Excerpt from The Murcheon of Staunz by Ganganellus
In the antique land of Staunz, from a castle on a cliff, ruled the final Murcheon, and her name was Alma, Fifth.
A sensitive woman was Alma: tall, dismal and mild. And if she had one sorrow, it was that she did not have a child.
For though she had ten husbands and applied dilligence to her task, her womb remained untrammelled: a sealed, unbroken cask.
As middle age drew closer and her chances reached their lowest ebb, the Murcheon grew desperate and hatched a plot instead.
She searched all through the kingdom for a mage of zest and worth, and chancing on young Falstaff, she called the poor chap forth.
Now consider our man Falstaff: a wizard of some repute; an explorer of the whirling void and a nobleman to boot.
He'd travelled the lands of High Qalume and danced the Tarantella- a smart young buck, a man of worth, and most accomplished fella.
But when Alma made her request, our Falstaff did abjure: “I've examine-ed the auspices, and on this point they do demur.”
“It's an inappropriate use, of my most cogent pluck, to defy the natural order and provide a fruitful ruck. Nature in her wisdom has decreed you stay bereft; to overturn this ruling would be to rend the natural weft.”
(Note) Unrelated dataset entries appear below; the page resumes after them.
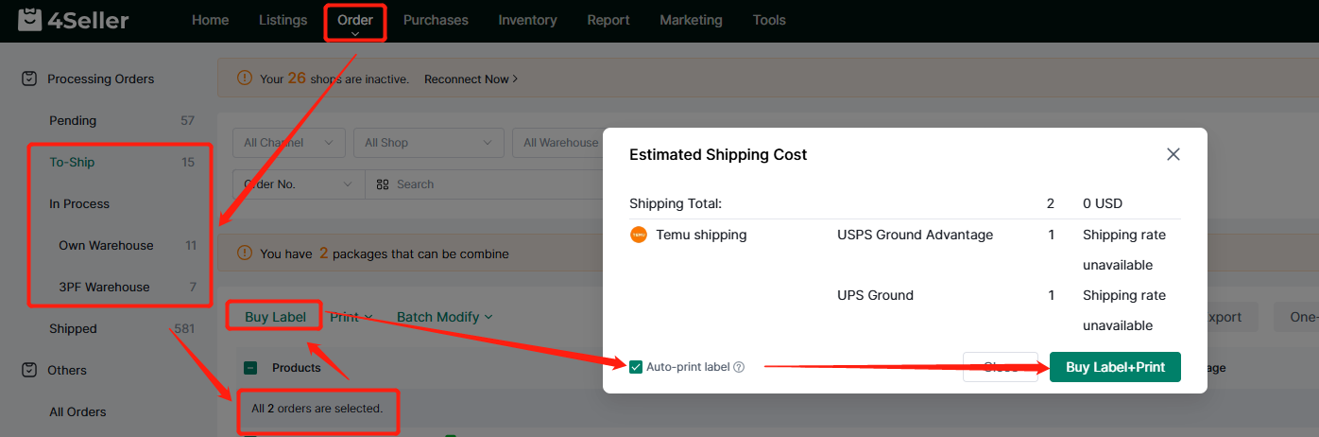1319x437 pixels.
Task: Open the All Shop dropdown
Action: 429,143
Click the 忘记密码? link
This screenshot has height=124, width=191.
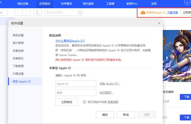(106, 93)
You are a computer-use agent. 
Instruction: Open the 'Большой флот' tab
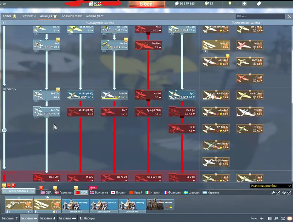click(72, 16)
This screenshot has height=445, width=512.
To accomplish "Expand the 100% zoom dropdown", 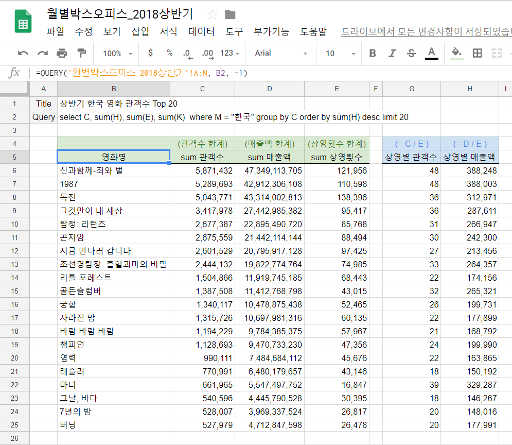I will [x=117, y=53].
Unimpressed by Falstaff's words, Alma threatened sharp duresses, and so the mage approached the bed and made his cold caresses.
While seabirds whirled and shrieked above, the very castle quaked, for strange forces were awakened by the coupling they maked.
And when at last the deed was done, Falstaff fell back with a gasp. He knew at once that ruin was apparent in their task.
“A son you shall have, my lady, a lad of the eeriest sort. But most unwise our dalliance was, for this I must report:
the boy shall be no lover, nor a fan of jestive sport. His coming will bring you sorrow- on this all signs comport.”
Manoeuvres In The Dark
The stewards bustled themselves, setting out the platters with rhythmic elegance. A nod of the head, a smile; wine was poured, bottle neck resting on a pure white napkin. The viceroy smiled- took a bite of this, a sample of that. His hand rested for a moment on the sleeve of a favourite and he spoke a soft word, his eyes dim and teasing.
Rudolf's thoughts were heavy and confused. He smiled and nodded, dipping his chopsticks rhythmically, oblivious to everything.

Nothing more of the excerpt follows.